Short-term traders: Oct 1 tariff start is a volatility spark. Look for quick reactions across pharma distributors, furniture retailers, and truck supply chains; fades are possible if exemptions dominate headlines. Guardrail: event risk around announcements and lawsuits—size positions small.
💡 Signal Spotlight
The New Tariffs, Explained
New tariffs hit Oct 1: 100% on branded drugs* (with “building in U.S.” exemptions), plus 25–50% across heavy trucks*, cabinets, and furniture. Exemptions and legal tests mean uneven impact. Likely winners: firms already localizing production. Likely pressure: import-heavy categories and middlemen if costs rise.
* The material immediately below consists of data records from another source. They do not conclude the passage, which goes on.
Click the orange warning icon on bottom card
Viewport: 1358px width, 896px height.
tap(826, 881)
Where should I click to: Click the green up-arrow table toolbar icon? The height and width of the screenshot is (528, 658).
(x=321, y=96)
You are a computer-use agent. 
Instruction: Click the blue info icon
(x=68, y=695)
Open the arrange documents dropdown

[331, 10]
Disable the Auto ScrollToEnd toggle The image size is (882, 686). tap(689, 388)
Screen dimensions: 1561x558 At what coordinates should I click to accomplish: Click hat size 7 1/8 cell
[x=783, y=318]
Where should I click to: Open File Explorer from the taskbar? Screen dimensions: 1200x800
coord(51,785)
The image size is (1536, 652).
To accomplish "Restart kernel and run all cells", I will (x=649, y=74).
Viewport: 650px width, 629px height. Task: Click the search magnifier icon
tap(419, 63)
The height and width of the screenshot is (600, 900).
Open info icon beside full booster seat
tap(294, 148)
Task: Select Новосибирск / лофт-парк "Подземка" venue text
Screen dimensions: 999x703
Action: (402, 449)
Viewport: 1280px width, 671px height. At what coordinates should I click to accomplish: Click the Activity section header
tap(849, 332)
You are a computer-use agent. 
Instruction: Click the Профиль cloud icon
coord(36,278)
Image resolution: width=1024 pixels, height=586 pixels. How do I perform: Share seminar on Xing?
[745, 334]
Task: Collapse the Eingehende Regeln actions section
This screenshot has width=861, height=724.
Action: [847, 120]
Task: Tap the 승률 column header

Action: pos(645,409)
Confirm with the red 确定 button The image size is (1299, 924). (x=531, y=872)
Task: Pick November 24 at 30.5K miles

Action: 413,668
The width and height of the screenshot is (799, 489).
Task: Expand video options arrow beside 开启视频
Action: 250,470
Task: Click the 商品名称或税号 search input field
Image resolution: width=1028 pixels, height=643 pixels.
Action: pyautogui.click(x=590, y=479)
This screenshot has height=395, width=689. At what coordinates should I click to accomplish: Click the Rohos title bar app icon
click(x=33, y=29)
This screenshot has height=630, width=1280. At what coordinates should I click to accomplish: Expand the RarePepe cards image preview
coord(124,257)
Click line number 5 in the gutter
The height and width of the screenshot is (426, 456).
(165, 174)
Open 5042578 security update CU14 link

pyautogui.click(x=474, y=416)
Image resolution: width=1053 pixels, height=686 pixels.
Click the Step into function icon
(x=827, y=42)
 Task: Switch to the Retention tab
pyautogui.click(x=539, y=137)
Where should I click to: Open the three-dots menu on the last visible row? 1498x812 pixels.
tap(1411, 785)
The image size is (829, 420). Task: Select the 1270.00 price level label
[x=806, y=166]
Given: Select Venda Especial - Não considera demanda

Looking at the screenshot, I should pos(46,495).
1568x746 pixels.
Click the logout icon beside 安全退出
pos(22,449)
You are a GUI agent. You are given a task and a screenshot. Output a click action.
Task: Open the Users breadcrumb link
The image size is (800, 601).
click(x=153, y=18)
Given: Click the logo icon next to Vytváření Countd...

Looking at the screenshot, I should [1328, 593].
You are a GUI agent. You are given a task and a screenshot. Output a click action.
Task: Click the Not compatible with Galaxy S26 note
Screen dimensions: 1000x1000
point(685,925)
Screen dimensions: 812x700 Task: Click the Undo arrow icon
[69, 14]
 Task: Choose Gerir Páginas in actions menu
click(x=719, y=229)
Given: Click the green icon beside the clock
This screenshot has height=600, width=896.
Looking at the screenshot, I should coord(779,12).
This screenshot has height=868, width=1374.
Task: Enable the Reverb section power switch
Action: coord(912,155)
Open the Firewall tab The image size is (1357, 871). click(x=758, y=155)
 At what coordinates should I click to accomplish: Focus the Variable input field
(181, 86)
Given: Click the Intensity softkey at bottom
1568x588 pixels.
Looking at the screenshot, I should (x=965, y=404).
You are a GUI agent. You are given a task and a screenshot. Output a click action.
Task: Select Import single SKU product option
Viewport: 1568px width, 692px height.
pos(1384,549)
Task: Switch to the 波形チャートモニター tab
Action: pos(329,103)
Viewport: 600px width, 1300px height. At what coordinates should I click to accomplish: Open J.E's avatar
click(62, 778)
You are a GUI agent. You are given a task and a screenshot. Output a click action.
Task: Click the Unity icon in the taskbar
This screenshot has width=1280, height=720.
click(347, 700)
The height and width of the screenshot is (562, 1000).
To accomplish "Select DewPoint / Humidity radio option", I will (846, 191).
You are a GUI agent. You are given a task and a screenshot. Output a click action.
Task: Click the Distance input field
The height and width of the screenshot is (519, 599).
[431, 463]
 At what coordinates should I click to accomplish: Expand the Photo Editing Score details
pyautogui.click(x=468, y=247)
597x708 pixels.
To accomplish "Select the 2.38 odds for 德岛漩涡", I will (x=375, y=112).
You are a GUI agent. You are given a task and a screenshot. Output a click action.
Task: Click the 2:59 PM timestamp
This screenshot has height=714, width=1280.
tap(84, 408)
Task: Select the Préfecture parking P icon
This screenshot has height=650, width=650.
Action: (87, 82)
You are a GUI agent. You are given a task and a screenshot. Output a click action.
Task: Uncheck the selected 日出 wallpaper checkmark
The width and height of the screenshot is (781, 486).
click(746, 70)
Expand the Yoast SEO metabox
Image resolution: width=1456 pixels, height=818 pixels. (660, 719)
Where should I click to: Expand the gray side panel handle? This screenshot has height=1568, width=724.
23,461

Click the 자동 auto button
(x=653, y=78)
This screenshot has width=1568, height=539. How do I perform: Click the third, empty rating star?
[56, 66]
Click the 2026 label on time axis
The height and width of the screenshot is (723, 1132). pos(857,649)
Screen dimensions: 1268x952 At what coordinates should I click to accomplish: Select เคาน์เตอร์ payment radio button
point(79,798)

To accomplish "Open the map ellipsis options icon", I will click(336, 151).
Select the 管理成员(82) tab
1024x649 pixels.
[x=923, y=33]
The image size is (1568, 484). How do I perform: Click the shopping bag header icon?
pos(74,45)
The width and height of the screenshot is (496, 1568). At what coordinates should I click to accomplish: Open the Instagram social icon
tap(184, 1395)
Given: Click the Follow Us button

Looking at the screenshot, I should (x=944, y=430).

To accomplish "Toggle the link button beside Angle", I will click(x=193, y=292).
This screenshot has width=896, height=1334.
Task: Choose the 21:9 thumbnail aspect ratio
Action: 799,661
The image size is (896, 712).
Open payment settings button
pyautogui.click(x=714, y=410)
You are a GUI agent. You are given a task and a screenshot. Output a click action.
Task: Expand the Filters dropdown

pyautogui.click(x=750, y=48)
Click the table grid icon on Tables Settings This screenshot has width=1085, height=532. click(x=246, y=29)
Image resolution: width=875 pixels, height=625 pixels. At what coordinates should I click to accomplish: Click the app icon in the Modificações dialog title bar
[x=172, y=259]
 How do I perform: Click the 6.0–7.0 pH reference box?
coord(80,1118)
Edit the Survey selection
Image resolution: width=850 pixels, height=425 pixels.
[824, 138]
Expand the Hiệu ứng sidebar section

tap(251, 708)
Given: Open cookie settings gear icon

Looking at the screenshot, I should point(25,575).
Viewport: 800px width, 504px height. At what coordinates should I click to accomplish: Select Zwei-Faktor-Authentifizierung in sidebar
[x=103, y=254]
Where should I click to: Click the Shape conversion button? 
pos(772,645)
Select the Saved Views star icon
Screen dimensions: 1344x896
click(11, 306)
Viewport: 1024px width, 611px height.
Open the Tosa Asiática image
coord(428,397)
Inflation effect looks modest on CPI weights but could sting payers. Watch court filings and any foreign responses.

👀 What to Watch
Tue, Sep 30 — U.S. government funding deadline*: a lapse could delay data and dent sentiment.
Tue, Sep 30 — Consumer Confidence: spending pulse into the holidays.
Tue, Sep 30 — JOLTS* (Aug): job openings signal hiring momentum.
Wed, Oct 1 — Tariffs take effect: Exemption details and court actions could move sectors.
Wed, Oct 1 — ADP jobs: early read on private payrolls before NFP.
Wed, Oct 1 — ISM Manufacturing PMI*: production and new orders snapshot.
Fri, Oct 3 — NFP (Employment Situation): headline labor report for September.

📚 Decoder
Branded drugs: Patented medicines sold under proprietary names.
Heavy trucks: Large commercial vehicles for freight and vocational use.
ISM Manufacturing PMI: Survey of factory activity; 50 = expansion line.
JOLTS: Job openings, hires, and quits; gauges labor demand.
Personal Consumption Expenditures (PCE): Broad inflation gauge from consumer spending; the Fed’s preferred measure.
U.S. government funding deadline: Deadline for Congress to pass spending or stopgap to avoid shutdown.

🕔 That’s your 5-minute guide to start the week. There’s more info out there…dive in! News is free; risk isn’t.
We’ll be back to check-in on Thursday at 7 AM ET.
Educational only—not investment advice.